Indoor track has many basic characteristics of outdoor track, with a few notable exceptions. While all the field events are similar, the track events are different due to the physical properties of the indoor track — it is only 200 meters around (compared to the outdoor track’s 400-meter length) and has two banked curves in order to help the athletes negotiate the track. For the spectators, this shortened length evokes the sensation of watching professional race car driving, but with even more exciting lead changes, no pit stops, and slightly fewer explosions. In addition to individual running events, the relays are even more exciting. In these races, four members from each team compete; the first person on the team run a certain distance and passes a baton to the second person, who repeats the pattern, until the fourth person finishes the race. Athletes are not allowed to merge into the same lane and pass each other until after the first lap. Due to the precarious nature of the baton exchange and the fact that a relay team is only as fast as its slowest runner, any number of things can happen — fans are kept on the edges of their seats.

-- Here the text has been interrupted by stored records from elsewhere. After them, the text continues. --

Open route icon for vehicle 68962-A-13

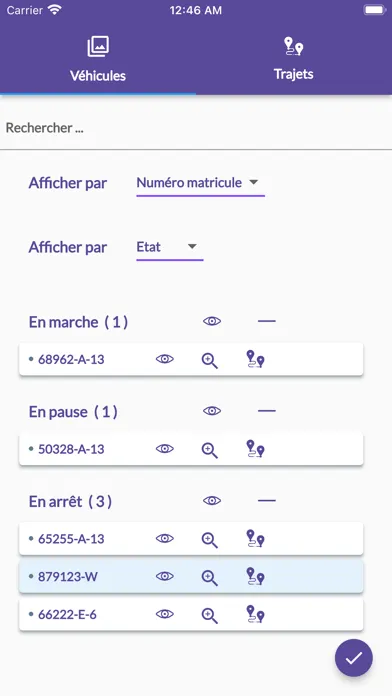coord(255,359)
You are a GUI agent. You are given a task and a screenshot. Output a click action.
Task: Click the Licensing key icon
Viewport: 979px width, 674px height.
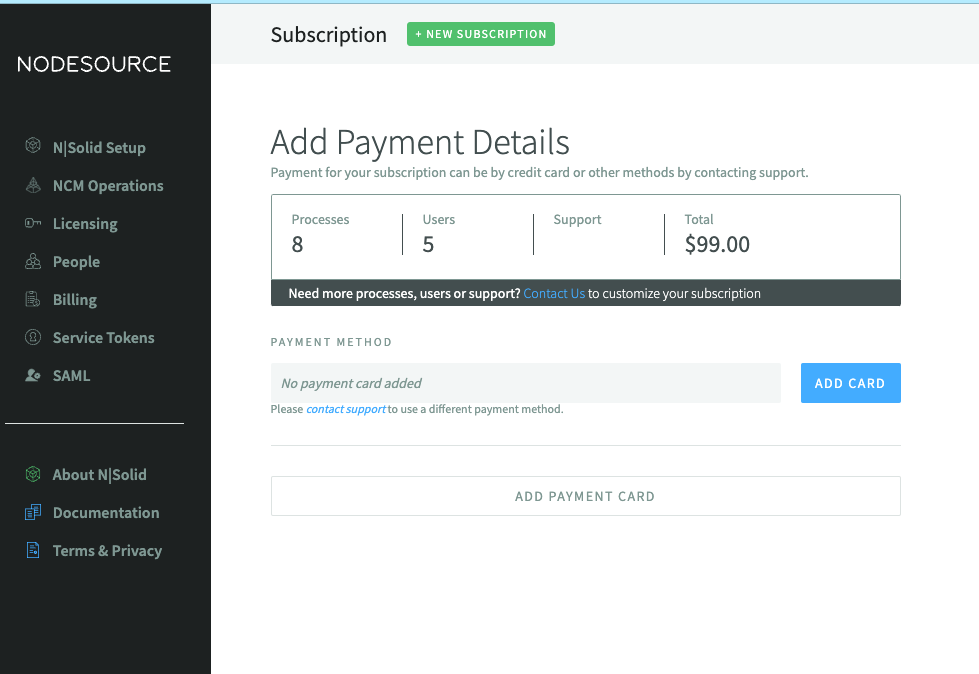pyautogui.click(x=32, y=223)
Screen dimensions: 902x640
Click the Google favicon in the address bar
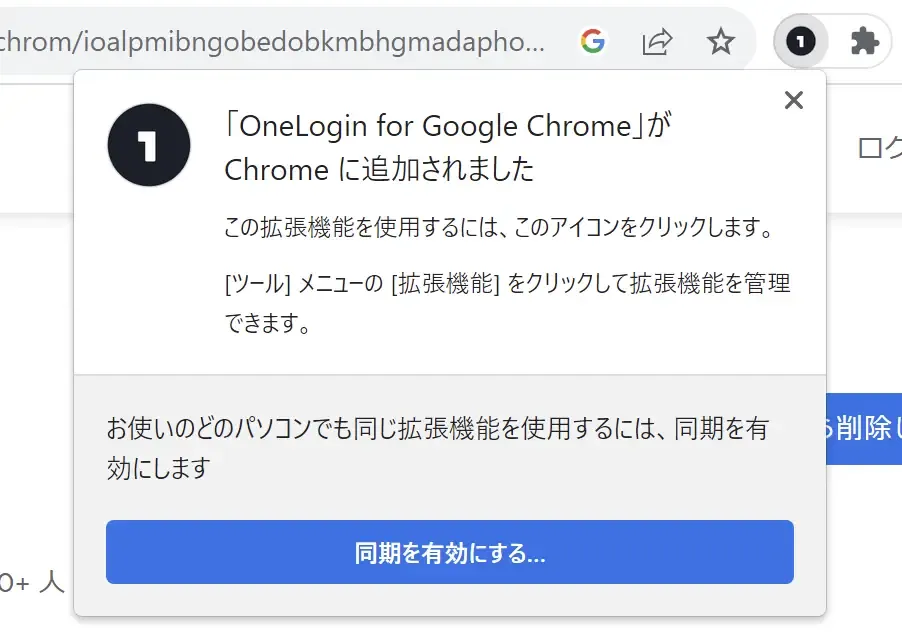coord(593,41)

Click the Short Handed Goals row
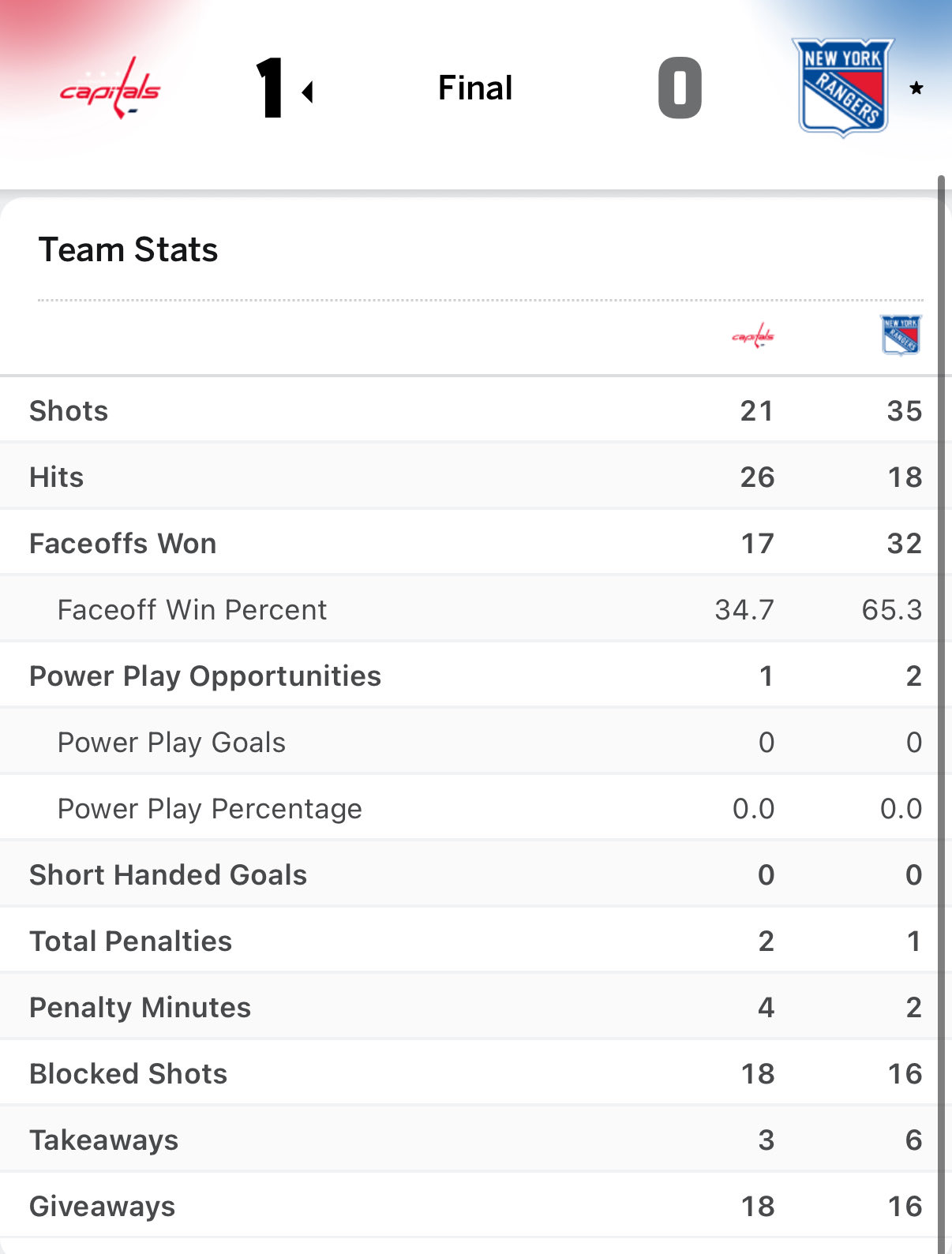[x=168, y=875]
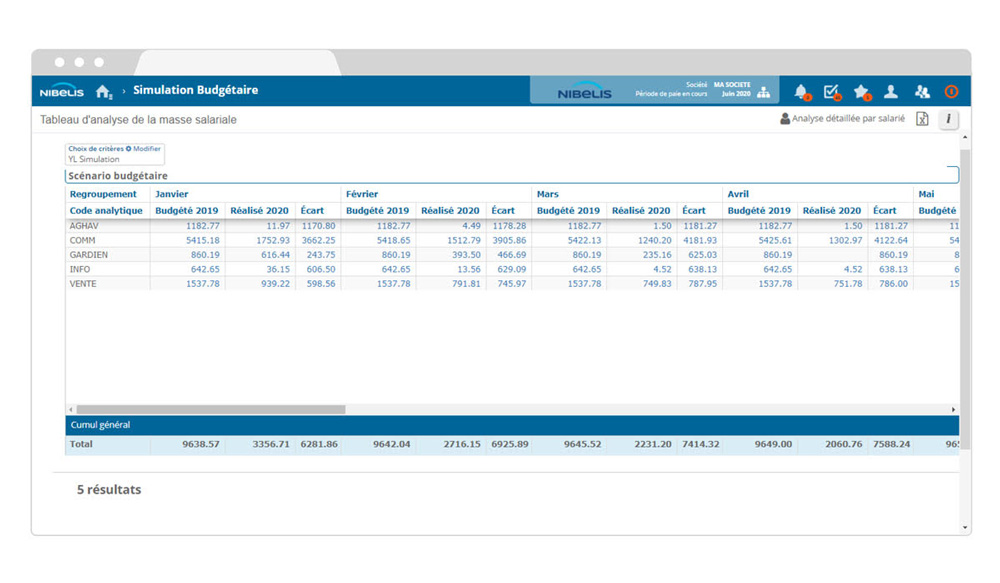Viewport: 1000px width, 583px height.
Task: Click the information 'i' button
Action: click(947, 119)
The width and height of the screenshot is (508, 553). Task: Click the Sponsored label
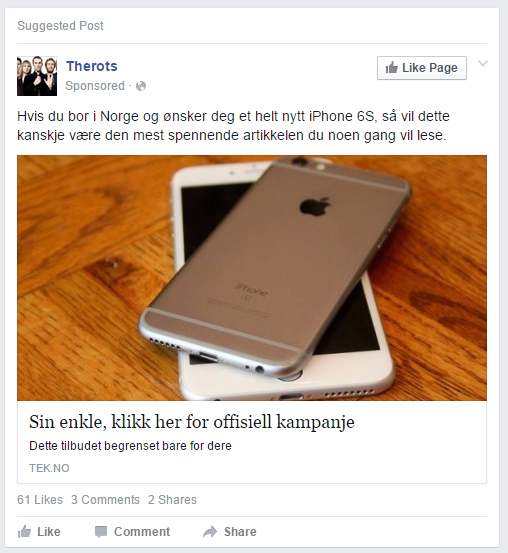(x=95, y=86)
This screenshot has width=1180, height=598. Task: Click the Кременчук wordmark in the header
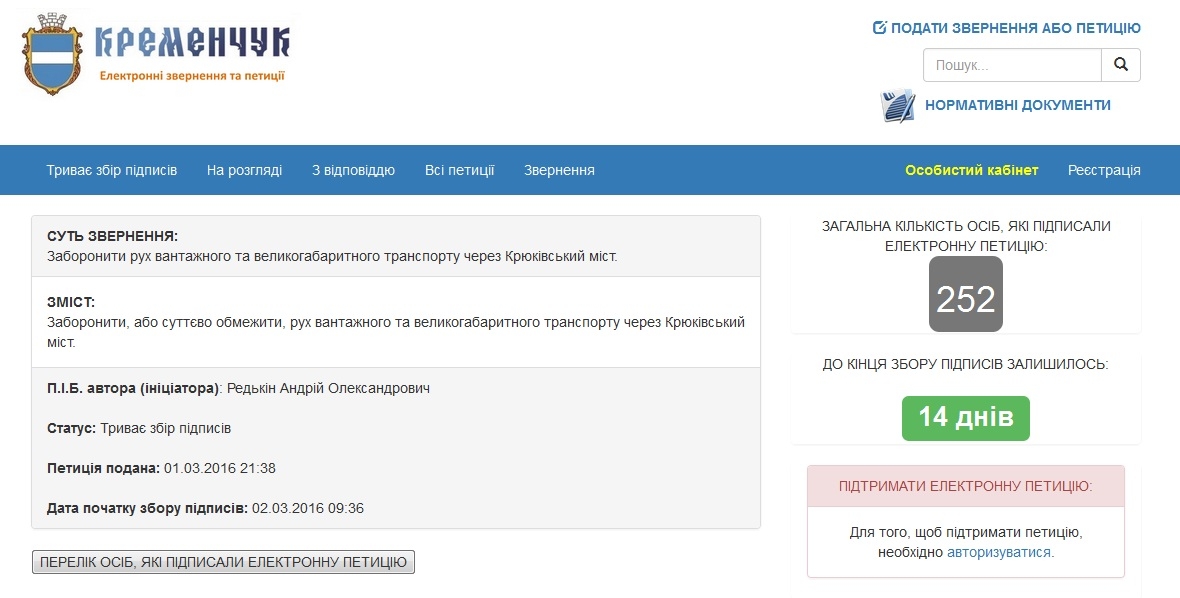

This weekend, the MIT men’s team sent middle distance runners Patrick K. Marx ’13 and Logan M. Trimble ’13 to the IC4A meet at Boston University to compete in the 800- and 1000-meter runs, respectively. They ran against athletes from dozens of other schools, including Division I programs like Boston College, University of Pittsburgh, and the Army and Naval academies. The women’s team and the remainder of the men’s team competed in the ECAC championships in New York City, where the women placed fifth out of 47 teams and the men placed 37th out of 53 teams.

Both the men and women’s pole vaulting teams performed well: Nathan E. Peterson ’12 took third overall for the men, and for the women, Karin E. Fisher ’11 took first overall, Lauren B. Kuntz ’13 took seventh, and Hazel L. Briner ’11 took eighth. The women also had a great showing in the 55 hurdles (sprinting while jumping over periodically placed metal obstacles), with Portia M. Jones ’12 placing first overall and Amy R. Magnuson G placing fourth overall. The women also had a great showing in both the individual 400 and the 4x400 relay, with the women taking first place overall in the relay by a margin of 0.004 second.

Many Track and Field team members are nationally ranked in Division III and hope to compete next weekend at the NCAA Division III tournament in Columbus, Ohio. Be sure to cheer them on as they prepare for what is no doubt the most important indoor meet of the season.